The best advice I have to offer is to read Dr. Boeve's Continuum paper so you can figure out other meds that might work so you don't have to use antipsychotics.

You might consider tacking your post on to this one about hallucinations:
http://community.lbda.org/forum/viewtopic.php?t=1896

There are many posts about treating and coping with hallucinations. You can browse the forum areas for topics about hallucinations or start a search here:
http://community.lbda.org/forum/search.php

Robin

Sue,
Can you post the official version of the stages document? Is there a reason it needs to be under wraps?
Robin

Hmmm you'd think the project would be interested in what the caregivers here know and would be sharing.

the Stages information whether posted in its entirety or not.... with permission or without.... I certainly found it extremely helpful.

I am interested as Robin says - It would be great to get the official complete document and information. It would help the 'project' to get feedback from the caregivers on this site.

Goodness sakes...lets not allow ego to prevail here...we are/were all caregivers, have much information to share and need all the help available. Stages would have been a helpful guideline to follow no matter who the authors were. I don't think accolades have anything to do with it. All associations can learn from and support each other. Lets not politicize the issue of dementia. We are all here for the same reason....help...support..information. Share everything possible be it stages, stories or other. I know I could not have made it through to the end without this forum and will always be thankful for those who helped me while on the path and to the end. As always, my continued thanks to all. Blessing to those of you who are on the journey.

So, how can those of us who could use the info. see the original document and its authors' names? It says at the beginning of the posting that it is a document being compiled by members of the Caring Spouses group. Was that not true? To whomever wrote it - can we please see the whole document now and with the authors cited? I have found it helpful in my understanding of the disease whether it is 100% accurate or not, it does give a general outline of some specific symptoms and observations of the order in which some people may experience them.
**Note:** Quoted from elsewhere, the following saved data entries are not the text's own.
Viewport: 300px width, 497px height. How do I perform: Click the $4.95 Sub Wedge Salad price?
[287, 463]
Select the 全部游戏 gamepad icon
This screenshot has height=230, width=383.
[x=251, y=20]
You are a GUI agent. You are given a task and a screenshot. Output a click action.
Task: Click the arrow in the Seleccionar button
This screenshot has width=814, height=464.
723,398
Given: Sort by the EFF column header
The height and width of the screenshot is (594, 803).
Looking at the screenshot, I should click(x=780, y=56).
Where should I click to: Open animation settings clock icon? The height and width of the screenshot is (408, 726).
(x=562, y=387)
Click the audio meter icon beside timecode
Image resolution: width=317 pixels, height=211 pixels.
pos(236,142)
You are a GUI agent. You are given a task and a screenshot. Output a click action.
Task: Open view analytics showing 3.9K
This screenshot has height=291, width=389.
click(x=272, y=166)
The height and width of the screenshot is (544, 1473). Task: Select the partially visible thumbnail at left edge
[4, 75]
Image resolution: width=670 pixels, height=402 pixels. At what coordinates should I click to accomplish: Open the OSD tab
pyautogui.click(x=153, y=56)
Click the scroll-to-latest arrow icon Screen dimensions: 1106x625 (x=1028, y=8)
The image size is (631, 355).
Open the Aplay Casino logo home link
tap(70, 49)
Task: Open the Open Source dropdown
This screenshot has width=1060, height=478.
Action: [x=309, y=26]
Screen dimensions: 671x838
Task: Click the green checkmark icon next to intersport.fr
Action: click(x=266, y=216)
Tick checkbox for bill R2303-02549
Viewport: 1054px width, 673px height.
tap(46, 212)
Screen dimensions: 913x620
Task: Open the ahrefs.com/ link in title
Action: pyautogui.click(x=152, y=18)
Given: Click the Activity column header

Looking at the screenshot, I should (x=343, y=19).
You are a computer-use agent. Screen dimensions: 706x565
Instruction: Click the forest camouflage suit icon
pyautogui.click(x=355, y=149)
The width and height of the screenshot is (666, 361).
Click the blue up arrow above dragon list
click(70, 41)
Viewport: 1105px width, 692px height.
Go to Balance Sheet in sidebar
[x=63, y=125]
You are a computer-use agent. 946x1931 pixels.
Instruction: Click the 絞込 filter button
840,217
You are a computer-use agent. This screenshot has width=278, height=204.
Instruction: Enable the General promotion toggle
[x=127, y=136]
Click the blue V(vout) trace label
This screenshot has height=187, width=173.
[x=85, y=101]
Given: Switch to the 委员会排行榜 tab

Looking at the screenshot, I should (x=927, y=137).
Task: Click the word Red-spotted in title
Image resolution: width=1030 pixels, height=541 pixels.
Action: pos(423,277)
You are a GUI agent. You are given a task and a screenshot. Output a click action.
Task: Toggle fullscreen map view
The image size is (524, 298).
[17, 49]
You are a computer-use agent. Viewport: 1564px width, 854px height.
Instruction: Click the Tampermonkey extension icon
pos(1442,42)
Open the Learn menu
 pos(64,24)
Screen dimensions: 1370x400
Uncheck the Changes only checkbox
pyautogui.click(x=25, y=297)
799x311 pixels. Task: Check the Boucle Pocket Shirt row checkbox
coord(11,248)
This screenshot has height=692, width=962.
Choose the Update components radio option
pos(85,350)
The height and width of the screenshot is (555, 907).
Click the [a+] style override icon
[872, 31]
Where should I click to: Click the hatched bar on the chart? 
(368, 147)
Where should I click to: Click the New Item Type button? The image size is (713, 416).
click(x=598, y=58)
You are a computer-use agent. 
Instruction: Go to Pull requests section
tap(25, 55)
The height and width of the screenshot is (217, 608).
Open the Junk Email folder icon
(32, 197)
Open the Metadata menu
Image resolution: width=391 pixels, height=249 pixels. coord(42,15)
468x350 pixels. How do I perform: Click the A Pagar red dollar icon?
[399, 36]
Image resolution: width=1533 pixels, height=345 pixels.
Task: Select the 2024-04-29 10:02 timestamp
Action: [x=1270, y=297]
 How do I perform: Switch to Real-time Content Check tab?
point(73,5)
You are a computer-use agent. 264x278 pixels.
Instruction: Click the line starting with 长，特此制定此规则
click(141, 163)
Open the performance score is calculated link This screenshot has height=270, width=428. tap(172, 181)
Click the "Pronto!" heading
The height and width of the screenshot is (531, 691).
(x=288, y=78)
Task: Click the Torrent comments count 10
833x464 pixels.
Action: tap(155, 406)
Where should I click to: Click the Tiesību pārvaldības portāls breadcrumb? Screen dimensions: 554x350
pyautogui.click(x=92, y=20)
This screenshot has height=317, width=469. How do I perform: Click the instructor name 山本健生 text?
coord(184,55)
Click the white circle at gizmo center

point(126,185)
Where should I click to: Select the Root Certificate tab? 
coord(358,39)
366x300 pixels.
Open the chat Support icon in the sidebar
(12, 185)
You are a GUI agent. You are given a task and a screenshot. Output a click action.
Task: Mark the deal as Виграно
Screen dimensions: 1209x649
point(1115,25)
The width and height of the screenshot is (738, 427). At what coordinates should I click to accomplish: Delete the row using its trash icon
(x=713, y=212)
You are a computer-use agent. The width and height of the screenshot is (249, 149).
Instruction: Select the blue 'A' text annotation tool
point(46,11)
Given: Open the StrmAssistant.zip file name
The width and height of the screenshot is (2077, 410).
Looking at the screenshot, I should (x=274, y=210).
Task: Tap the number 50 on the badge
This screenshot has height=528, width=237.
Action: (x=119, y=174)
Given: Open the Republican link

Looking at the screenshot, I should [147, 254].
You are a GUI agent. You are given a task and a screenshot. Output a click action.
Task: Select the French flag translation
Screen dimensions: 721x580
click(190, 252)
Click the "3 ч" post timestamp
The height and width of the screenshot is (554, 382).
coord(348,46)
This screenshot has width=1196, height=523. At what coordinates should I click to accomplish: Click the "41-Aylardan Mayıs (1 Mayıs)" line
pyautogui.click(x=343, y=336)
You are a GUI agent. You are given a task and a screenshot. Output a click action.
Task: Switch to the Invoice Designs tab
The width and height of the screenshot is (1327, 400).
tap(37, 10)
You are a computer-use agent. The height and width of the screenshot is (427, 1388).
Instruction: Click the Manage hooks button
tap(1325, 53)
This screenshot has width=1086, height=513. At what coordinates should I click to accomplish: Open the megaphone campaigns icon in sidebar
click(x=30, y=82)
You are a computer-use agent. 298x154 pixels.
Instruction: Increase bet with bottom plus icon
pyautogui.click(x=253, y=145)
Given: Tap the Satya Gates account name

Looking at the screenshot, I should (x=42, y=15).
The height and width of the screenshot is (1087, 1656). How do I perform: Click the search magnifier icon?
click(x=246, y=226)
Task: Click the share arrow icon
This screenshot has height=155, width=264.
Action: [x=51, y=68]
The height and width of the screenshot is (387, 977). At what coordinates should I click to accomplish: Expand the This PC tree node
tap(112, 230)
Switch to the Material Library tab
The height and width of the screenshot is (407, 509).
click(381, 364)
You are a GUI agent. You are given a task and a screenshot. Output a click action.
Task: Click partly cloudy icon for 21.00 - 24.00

It wasn't presdented here like it was meant to be a 100% perfect explanation for all with LBD, but a useful guide. Lynn

At this time, all I can think to do is send folks who request a private email with the correct document attached. A bit lame I know but better than nothing.
Regards,
Sue

No intention of getting into a contest here about what is sharing and what is misuse. I don't like to assume things but it sounds like perhaps some form of legal paperwork issue. If someone posted something they shouldn't have that issue should be addressed with that person specifically. That said, when people post, as we do here it is already public knowledge as anyone can view it. At times in my professional career I too shared many things without compliments or renumeration but did so because others could benefit by or utilize information which bettered their lives. LBD is a very wicked disease and anything anyone can do to help the caregiver or their LOs get through their journey in a more informed, educated manner should be made available to them in a selfless, positive mode.
My thoughts of support to all of you today. You are all doing a wonderful thing for your loved ones. Stay strong and take care of yourselves.
And... to all Veterans out there...thank you for your service to our country!

Ditto on thanking our veterans and current service personnel.

How do I check a private message? Or how do I send one? Bobbie

At the top of the forum pages it'll say "no new messages" or "1 new message" and you click on that. That will get you to your messages. To send one to someone, when you look at their posting and there is a tiny little almost unreadable thing that says "PM" that means "private message". The person will get it and be able to answer you via another PM.